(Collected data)
★ ★ ★ ★

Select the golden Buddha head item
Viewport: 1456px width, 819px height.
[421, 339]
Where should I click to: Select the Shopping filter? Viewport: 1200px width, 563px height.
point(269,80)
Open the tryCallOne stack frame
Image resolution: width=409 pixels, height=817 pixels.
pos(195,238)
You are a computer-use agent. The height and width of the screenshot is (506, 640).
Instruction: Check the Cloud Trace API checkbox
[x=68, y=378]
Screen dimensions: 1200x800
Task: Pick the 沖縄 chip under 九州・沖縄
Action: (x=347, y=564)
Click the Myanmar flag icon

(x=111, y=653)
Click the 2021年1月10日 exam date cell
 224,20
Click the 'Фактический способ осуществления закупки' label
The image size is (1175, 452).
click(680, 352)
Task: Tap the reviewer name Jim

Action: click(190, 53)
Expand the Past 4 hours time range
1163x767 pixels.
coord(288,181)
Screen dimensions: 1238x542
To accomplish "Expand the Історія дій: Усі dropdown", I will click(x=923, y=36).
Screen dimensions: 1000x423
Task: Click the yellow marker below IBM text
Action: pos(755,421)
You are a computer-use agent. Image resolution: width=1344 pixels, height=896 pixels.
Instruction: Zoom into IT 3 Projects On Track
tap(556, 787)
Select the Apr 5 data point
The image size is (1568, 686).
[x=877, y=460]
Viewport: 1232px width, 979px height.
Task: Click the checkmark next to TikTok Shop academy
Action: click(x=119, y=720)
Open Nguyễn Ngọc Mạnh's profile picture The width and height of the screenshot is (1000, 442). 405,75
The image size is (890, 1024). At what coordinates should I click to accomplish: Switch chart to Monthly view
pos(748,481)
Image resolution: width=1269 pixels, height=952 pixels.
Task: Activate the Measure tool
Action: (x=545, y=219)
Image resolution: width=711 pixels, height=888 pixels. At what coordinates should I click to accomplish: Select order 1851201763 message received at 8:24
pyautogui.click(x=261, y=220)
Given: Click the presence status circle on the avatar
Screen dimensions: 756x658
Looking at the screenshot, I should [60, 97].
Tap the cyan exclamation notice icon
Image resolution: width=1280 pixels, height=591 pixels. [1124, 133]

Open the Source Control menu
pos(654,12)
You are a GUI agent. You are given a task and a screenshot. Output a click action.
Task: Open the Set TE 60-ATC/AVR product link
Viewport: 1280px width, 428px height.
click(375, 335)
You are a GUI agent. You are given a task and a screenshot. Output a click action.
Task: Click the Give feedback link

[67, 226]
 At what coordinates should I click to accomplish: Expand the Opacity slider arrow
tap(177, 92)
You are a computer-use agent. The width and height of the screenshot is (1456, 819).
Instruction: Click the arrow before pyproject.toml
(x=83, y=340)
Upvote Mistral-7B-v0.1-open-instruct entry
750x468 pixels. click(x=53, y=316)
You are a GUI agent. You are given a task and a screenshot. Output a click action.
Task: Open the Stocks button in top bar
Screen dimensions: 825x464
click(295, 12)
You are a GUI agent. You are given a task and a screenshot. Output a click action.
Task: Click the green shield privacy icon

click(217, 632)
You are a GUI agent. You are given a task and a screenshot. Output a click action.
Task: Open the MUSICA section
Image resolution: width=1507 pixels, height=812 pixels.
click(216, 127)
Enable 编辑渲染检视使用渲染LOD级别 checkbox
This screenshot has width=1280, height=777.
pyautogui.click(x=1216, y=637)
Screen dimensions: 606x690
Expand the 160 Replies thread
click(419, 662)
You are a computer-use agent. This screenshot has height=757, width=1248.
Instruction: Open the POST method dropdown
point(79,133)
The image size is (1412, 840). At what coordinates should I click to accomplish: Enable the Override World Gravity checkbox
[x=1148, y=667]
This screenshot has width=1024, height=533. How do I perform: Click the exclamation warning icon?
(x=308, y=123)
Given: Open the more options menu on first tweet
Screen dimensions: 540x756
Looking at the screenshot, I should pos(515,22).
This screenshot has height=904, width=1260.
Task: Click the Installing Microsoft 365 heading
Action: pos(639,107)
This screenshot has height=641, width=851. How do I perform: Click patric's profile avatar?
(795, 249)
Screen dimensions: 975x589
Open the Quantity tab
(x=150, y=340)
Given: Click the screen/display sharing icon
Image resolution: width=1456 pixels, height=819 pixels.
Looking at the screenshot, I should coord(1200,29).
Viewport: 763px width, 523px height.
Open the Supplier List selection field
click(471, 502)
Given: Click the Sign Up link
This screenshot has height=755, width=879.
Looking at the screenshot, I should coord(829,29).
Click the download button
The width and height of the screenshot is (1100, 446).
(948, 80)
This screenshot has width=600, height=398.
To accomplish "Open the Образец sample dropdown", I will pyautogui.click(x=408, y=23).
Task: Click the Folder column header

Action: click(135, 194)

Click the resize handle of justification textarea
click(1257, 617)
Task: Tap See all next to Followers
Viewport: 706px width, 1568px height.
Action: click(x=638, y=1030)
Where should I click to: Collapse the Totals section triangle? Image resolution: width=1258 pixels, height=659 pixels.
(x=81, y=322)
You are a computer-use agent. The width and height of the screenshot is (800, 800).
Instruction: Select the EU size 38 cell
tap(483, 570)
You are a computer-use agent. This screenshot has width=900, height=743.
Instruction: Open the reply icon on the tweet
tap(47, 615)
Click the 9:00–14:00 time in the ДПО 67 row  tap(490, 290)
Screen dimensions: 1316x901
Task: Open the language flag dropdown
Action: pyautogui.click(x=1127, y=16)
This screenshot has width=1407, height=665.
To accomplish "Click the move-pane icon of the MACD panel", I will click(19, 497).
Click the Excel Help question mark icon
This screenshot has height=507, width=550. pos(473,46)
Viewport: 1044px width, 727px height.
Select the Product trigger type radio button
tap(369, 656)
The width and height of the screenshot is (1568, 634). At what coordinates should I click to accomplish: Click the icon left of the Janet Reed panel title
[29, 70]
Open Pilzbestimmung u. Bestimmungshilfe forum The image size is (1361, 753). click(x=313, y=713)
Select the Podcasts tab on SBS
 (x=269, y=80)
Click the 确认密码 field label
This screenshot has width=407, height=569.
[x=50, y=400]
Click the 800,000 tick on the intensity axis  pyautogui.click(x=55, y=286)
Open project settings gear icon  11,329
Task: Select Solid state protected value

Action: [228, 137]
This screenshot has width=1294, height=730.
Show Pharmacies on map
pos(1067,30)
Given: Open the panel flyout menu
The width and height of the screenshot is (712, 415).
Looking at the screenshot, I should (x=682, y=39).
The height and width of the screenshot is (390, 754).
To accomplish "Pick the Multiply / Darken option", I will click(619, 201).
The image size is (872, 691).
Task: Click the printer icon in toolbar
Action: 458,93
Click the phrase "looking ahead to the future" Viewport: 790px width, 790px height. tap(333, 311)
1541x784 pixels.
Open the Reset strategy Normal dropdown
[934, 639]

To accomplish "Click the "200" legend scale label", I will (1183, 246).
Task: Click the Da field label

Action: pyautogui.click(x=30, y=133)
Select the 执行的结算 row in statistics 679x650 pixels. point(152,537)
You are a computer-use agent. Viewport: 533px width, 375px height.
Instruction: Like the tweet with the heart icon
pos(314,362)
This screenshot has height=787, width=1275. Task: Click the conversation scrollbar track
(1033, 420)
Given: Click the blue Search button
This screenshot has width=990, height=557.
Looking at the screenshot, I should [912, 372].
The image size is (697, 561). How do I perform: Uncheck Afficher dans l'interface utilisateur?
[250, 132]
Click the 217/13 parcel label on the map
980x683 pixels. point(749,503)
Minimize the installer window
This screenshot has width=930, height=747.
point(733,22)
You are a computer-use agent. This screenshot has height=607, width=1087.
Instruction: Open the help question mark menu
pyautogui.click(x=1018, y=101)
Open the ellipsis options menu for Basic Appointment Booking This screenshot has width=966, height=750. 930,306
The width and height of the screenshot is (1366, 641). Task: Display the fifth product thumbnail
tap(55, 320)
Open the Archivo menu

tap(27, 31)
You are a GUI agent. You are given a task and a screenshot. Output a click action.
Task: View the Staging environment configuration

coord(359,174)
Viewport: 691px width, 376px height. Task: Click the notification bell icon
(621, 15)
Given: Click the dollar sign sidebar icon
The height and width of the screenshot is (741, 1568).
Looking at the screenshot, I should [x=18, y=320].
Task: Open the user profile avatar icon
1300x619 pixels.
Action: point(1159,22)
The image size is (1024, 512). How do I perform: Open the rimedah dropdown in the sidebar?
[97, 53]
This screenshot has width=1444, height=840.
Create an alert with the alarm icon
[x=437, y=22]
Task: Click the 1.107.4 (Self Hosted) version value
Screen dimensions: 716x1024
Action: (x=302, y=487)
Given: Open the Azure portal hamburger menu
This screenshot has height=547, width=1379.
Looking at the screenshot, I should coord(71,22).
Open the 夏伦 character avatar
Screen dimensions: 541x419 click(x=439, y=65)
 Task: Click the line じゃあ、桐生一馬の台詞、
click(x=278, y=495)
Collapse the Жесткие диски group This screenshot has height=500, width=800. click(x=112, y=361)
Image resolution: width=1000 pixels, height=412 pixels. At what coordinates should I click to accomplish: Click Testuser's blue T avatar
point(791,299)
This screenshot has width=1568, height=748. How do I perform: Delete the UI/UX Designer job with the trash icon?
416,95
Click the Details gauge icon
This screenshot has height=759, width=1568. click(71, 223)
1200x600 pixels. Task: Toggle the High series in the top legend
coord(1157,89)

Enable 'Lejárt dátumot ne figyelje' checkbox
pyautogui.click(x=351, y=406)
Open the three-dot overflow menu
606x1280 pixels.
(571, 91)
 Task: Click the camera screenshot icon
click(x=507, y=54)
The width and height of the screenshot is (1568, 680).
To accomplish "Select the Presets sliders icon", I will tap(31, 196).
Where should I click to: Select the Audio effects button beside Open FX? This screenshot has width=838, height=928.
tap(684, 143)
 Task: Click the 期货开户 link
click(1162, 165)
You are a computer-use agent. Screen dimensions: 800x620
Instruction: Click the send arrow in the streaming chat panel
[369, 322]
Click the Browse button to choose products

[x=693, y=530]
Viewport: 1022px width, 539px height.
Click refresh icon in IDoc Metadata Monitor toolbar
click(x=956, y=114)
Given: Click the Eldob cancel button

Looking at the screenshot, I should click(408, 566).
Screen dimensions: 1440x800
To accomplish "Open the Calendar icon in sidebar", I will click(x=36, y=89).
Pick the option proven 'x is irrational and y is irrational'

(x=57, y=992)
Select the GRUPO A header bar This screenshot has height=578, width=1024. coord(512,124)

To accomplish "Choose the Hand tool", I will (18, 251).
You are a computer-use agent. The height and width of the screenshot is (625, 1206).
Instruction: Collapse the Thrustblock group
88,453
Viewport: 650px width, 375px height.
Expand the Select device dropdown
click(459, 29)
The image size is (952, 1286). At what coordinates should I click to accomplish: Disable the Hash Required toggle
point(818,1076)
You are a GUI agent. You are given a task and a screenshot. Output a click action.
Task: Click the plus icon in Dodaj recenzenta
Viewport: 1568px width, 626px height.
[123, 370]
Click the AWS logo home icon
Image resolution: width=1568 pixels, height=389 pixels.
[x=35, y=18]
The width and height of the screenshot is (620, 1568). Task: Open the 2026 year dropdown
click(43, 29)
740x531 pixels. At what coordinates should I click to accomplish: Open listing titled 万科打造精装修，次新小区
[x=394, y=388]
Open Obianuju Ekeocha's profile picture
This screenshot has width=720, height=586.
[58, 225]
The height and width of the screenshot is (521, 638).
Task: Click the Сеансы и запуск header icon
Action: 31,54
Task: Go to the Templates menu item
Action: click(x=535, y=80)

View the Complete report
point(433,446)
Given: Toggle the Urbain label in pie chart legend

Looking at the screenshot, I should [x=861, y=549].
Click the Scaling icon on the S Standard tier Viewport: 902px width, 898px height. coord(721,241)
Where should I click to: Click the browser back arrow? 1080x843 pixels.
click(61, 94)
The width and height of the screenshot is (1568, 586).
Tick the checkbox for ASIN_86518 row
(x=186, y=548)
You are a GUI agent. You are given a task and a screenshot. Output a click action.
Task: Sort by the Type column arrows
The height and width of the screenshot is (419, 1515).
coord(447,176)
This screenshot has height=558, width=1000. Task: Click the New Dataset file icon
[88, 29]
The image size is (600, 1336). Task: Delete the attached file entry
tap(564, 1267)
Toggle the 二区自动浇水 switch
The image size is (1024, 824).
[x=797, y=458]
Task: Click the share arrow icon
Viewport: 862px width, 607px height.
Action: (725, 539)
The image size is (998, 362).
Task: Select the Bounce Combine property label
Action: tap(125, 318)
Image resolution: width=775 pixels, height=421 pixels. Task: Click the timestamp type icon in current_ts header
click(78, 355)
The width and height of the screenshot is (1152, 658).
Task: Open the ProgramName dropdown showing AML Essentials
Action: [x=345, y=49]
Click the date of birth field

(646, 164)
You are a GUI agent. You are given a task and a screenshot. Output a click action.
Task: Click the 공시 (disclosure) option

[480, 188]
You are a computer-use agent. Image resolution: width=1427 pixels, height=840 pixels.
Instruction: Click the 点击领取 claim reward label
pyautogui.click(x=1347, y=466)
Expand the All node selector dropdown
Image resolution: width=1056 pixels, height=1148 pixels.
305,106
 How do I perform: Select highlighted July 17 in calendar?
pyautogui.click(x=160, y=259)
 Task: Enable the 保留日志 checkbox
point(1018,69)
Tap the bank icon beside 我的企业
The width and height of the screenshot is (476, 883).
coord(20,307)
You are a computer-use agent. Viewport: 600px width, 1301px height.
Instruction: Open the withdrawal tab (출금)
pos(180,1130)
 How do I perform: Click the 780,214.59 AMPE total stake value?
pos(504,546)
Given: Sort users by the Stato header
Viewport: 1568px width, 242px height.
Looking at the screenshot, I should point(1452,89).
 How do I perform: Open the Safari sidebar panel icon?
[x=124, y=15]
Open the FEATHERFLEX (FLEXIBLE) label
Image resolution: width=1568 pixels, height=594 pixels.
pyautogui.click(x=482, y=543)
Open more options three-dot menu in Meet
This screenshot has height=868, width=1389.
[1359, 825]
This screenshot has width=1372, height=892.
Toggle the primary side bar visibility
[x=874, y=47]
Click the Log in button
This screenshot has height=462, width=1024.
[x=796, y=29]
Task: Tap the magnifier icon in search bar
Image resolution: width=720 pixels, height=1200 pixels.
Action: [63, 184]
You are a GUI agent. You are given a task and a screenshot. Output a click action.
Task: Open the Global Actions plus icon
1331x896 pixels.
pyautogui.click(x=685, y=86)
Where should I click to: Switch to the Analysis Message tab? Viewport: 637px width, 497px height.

★ ★ ★ ★

[WHAT NEEDS TO BE DONE]
Look through the data above. Each line containing the word "plus" needs to be copied.

[ANSWER TO THE PROBLEM]
Task: Click the plus icon in Dodaj recenzenta
Task: Open the Global Actions plus icon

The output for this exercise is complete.